A todas las Violetas
Violeta hace de todo: atiende su casa, a su esposo. Tiene una hija en preescolar —por las tardes la lleva a natación— trabaja —hace hora y media para transportarse—, tiene un perro que saca a pasear por las mañanas, amigos, familia, ex compañeros que recién contactó en el facebook, va al gimnasio, se tiñe el cabello... y pese a todo, siente que está perdiendo el tiempo; está agobiada. Se dice que no tiene por qué estarlo, que es muy afortunada. Sigue preparándose para la maestría; si la cursa conseguirá un mejor empleo. Quiere darle mejores cosas a su hija. No se da tregua. Enciende la radio: “Tú puedes”. “Ánimo”. Dice el locutor; pareciera que le habla a ella.
No sólo la radio le habla a Violeta, también la televisión, la prensa digital, la impresa, las alertas del celular. Todos le dicen: compra, prueba, ponte, aprovecha, disfruta, haz, come... ¡Conéctate! El aviso no es sólo para ella, es para todos los que vivimos en esta abrasiva sociedad de consumo. Un asedio diario que cada vez se vuelve más insoportable. A quién le importa el silencio. El ruido hace lo suyo por todos los frentes; desarticula cualquier idea que se empieza a gestar en la cabeza.
En la calle, el paisaje no ofrece inspiración. No hay espacio limpio. Los espectaculares se imponen sobre los árboles; refuerzan lo escuchado por todos lados. Anuncios en las bardas. Autobuses con gigantescas tentaciones que no puede dejar pasar. Los carteles del candidato olvidado continúan pendidos y deshechos; muestran la desdibujada sonrisa en una imagen diluida por la lluvia. Violeta camina y observa. Ve deambular cuerpos; todos cubiertos de marcas —las buenas, claro—: playeras, pantalones, gorras, zapatos, celulares... Se ve a sí misma, ella también esa mañana salió con su bolsa LV. ¿Cuánto ganaría cada uno si cobrara regalías?
No hay tregua. No hay espacio libre. Abre el refrigerador y la naranja sonriente en el tetrabrik espera que sea sana y que beba su jugo. En la regadera, el envase del champú le promete que recuperará el brillo y la vitalidad del cabello —recuerda el precio y espera que así sea. Antes de dormir entra de puntitas a la recámara de su hija; los juguetes le sonríen por todos lados. Al salir, ve los globos que ambas pintaron en la pared. Se entristece pensando que ya no hay tiempo para eso. La vida es más seria y llena de compromisos; muchas cosas por pagar. Violeta se duerme sin relajarse. El ruido del despertador con luz digital en la pared, le anuncia muy temprano que hay que seguir.
¿Seguir el ritmo? Eso lo empezó a dudar, Violeta, cuando una tarde su auto se averió y sin remedio tuvo que entrar a una librería que quedaba enfrente; la lluvia no cesaba y su casa estaba lejos. Quiso comunicarse por celular, pero no hubo señal —en realidad olvidó pagar su plan—. En la espera, agradeció no poderse comunicar. Simuló buscar un libro, pero apenas vio un sillón y se dejó caer; estaba exhausta. La vista a la calle era espectacular. La librería era de tres niveles y su fachada de cristal mostraba en un solo bloque todo su frente. ¡Qué vista! Estaba lleno de árboles enormes y la lluvia hacía que las hojas cayeran. Volteó a su alrededor y lo único que había eran libros y silencio. En otro sillón vio a un joven leyendo; estaba absorto, imperturbable en una fantástica historia. Entre más pasaban los minutos, más cómoda se sentía; a su vez culpable de descubrir que ni en su propia casa había experimentado esa paz.

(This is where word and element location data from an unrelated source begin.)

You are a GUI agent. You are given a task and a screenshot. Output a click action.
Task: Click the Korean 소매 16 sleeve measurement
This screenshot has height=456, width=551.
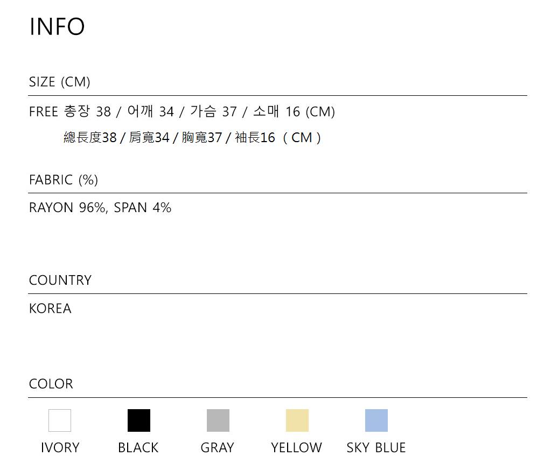(x=276, y=112)
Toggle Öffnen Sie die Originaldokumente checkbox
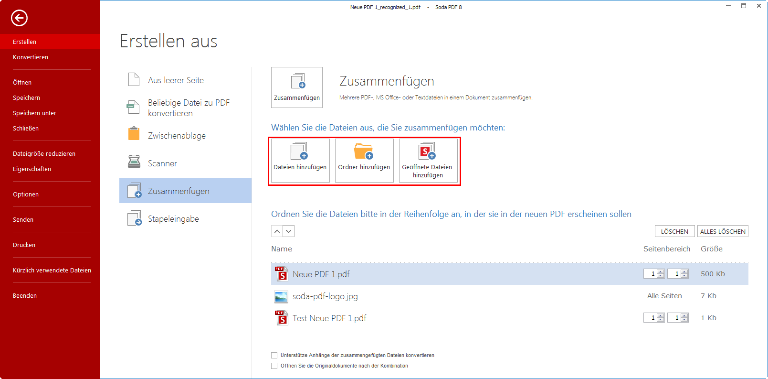Image resolution: width=768 pixels, height=379 pixels. click(274, 366)
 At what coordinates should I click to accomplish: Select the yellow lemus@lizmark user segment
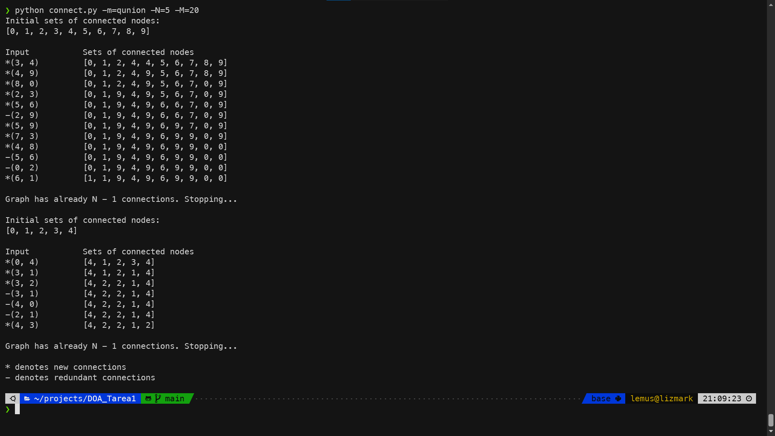[661, 398]
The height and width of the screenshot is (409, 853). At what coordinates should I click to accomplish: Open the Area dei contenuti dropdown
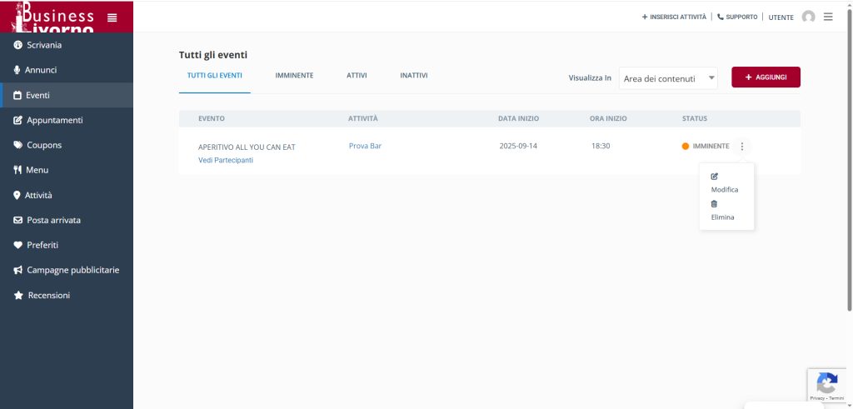coord(668,78)
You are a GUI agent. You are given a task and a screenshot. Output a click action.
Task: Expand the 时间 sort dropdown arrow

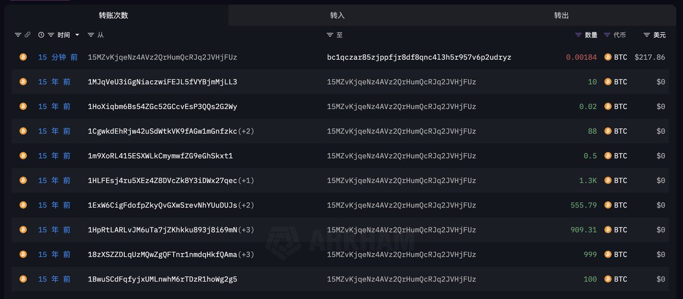point(77,35)
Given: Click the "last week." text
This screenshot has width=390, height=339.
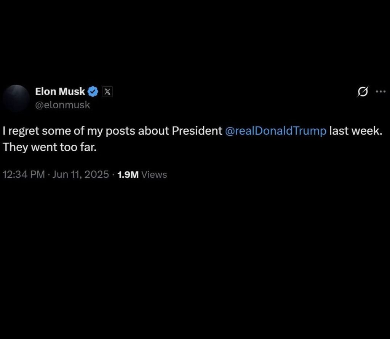Looking at the screenshot, I should tap(355, 131).
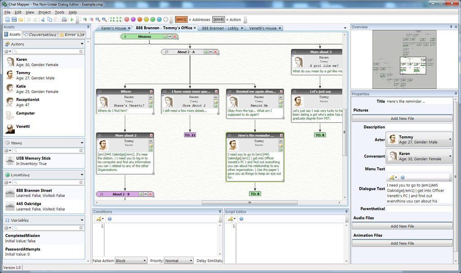Pin the Overview panel with pushpin icon
This screenshot has height=273, width=461.
point(451,27)
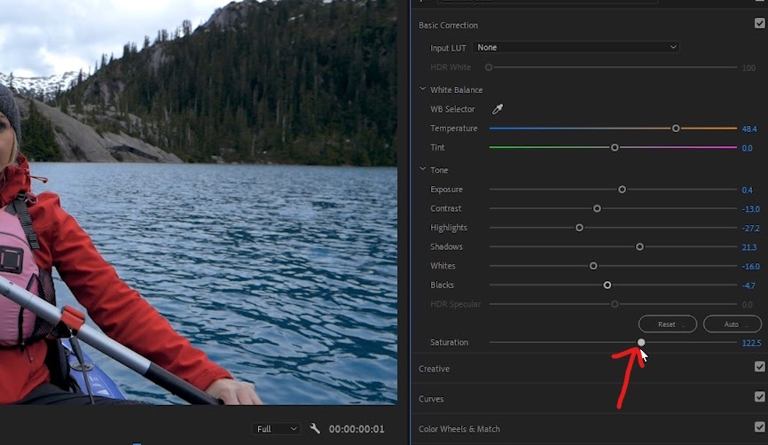Click the Tint slider handle
This screenshot has height=445, width=768.
point(615,147)
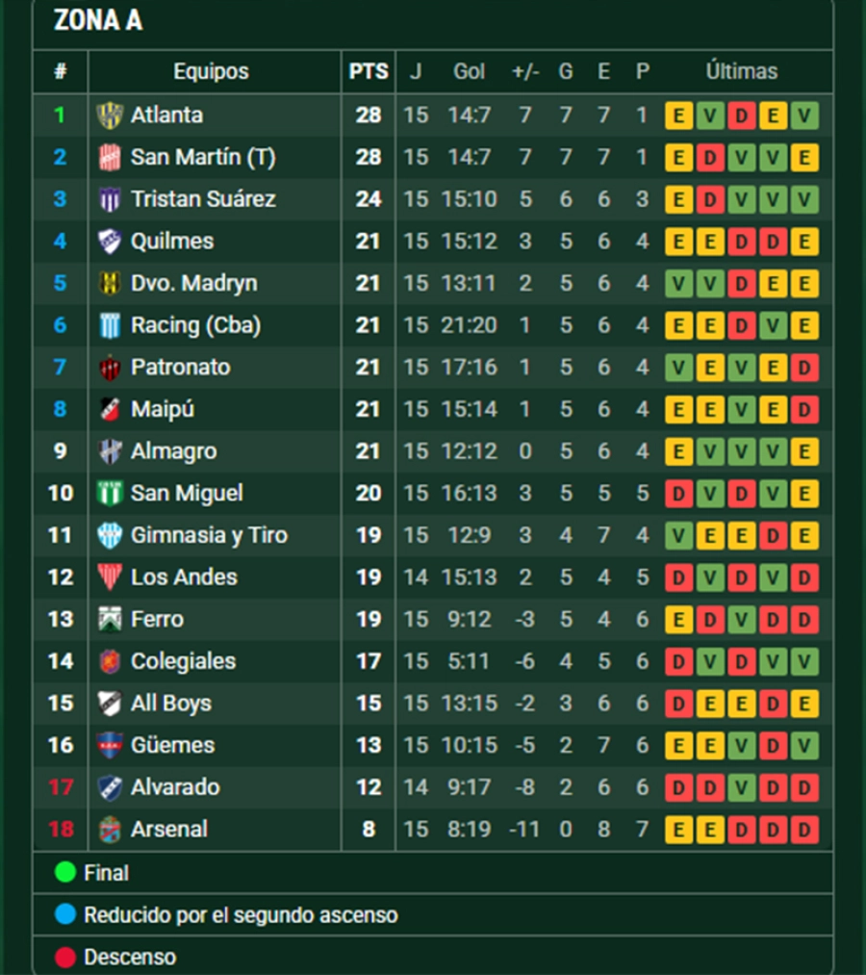The height and width of the screenshot is (975, 866).
Task: Click the Equipos column header
Action: click(x=211, y=71)
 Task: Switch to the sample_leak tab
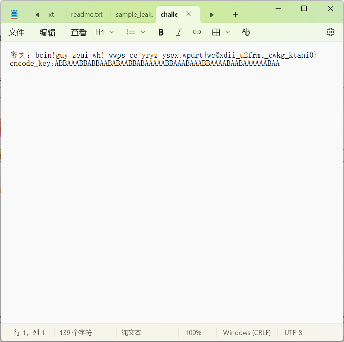pos(134,15)
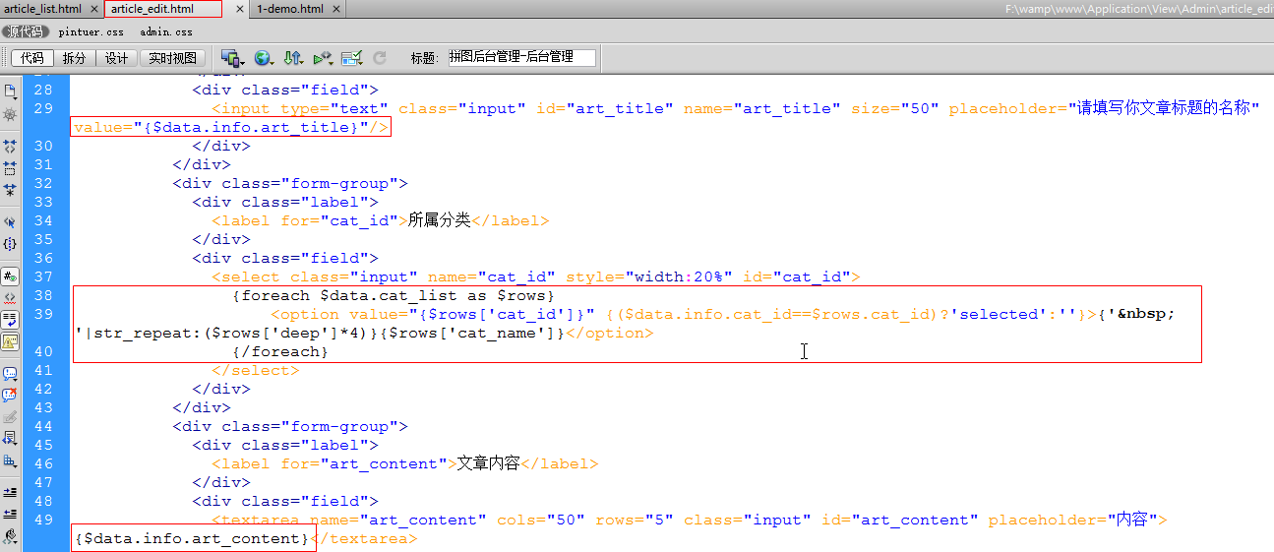Image resolution: width=1274 pixels, height=552 pixels.
Task: Toggle word wrap in coding toolbar
Action: tap(10, 319)
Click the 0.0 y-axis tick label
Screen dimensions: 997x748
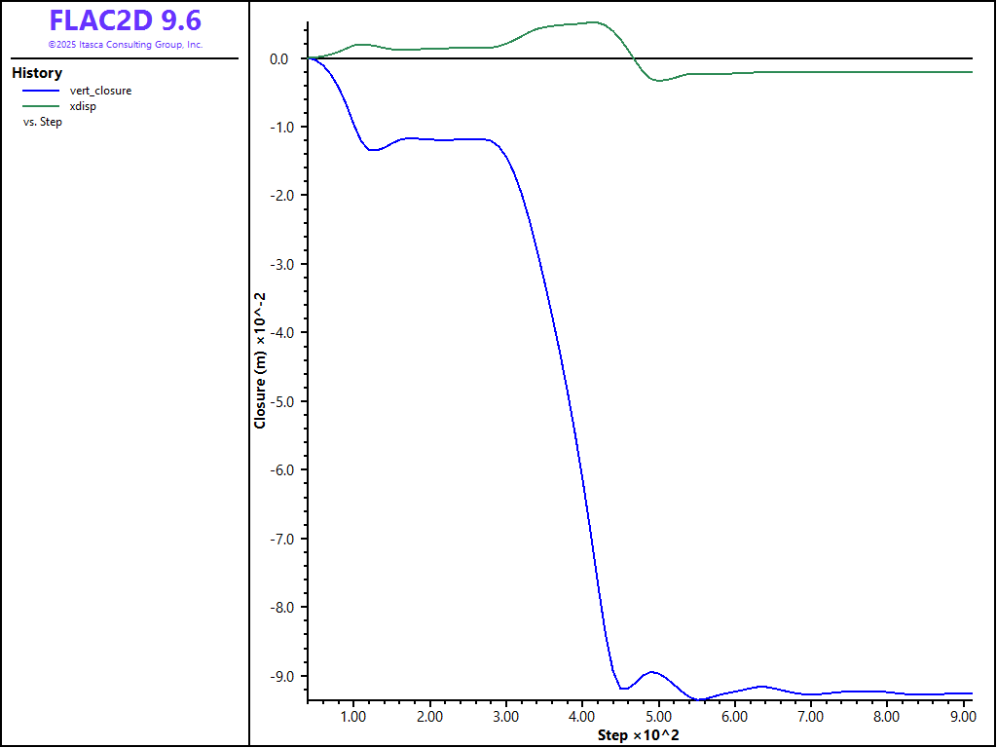coord(279,59)
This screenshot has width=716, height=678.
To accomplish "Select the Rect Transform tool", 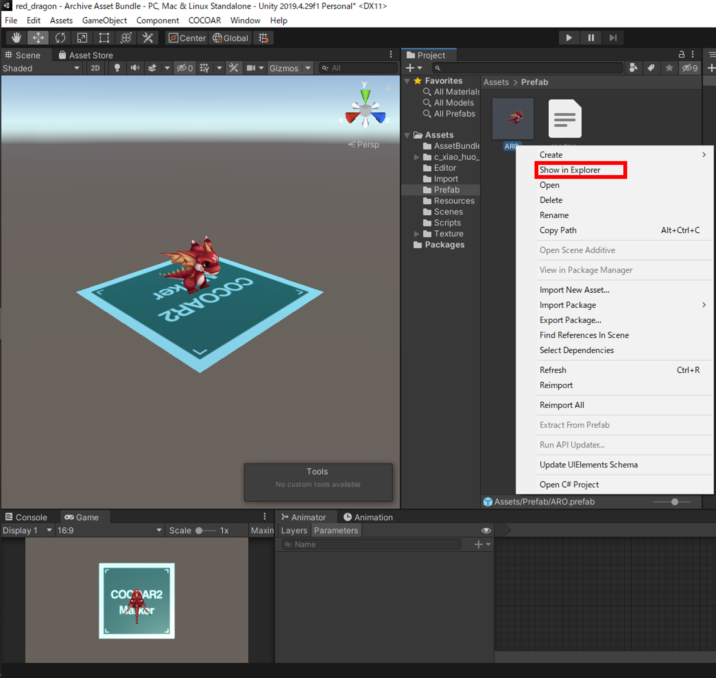I will click(104, 38).
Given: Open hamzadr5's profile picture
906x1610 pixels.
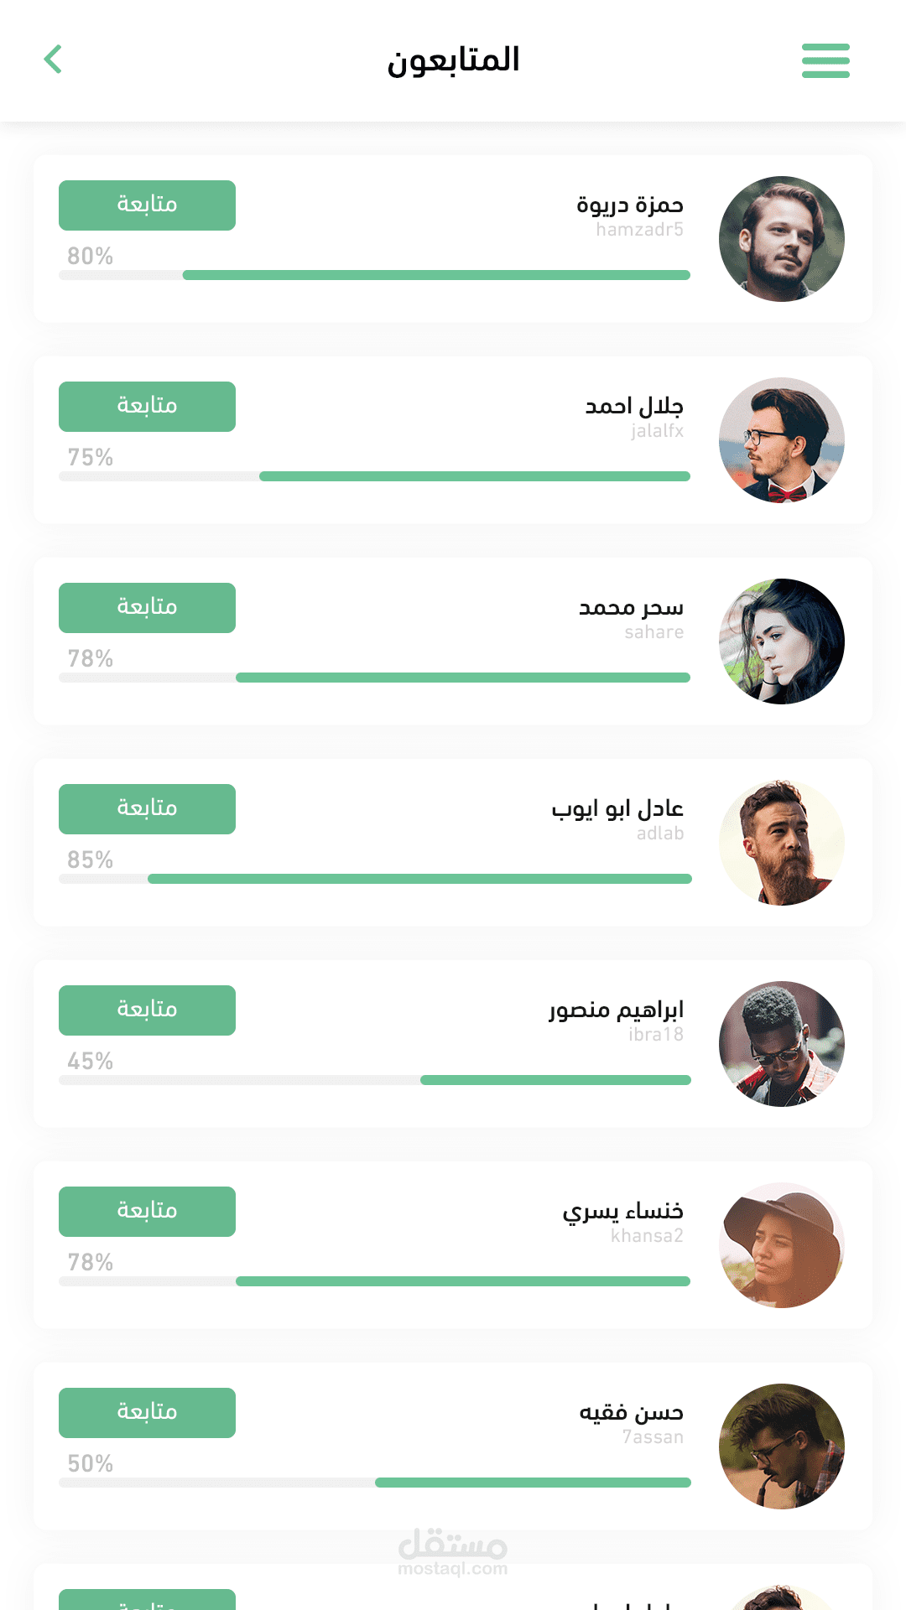Looking at the screenshot, I should click(781, 239).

Contemplaba el paisaje cuando algo grotesco rompió esa calma. Era un carro refresquero; se estacionó y empezó el ajetreo del descargue; botellas iban y venían. Agradeció estar del otro lado, aunque fuera sólo por un momento. Vio en el joven repartidor su propia vida. Camino a casa, Violeta recordó la frase que leyó minutos antes: “Es necesario acallar todas las voces para escuchar los propios pasos”. Hacía tiempo que no escuchaba los suyos.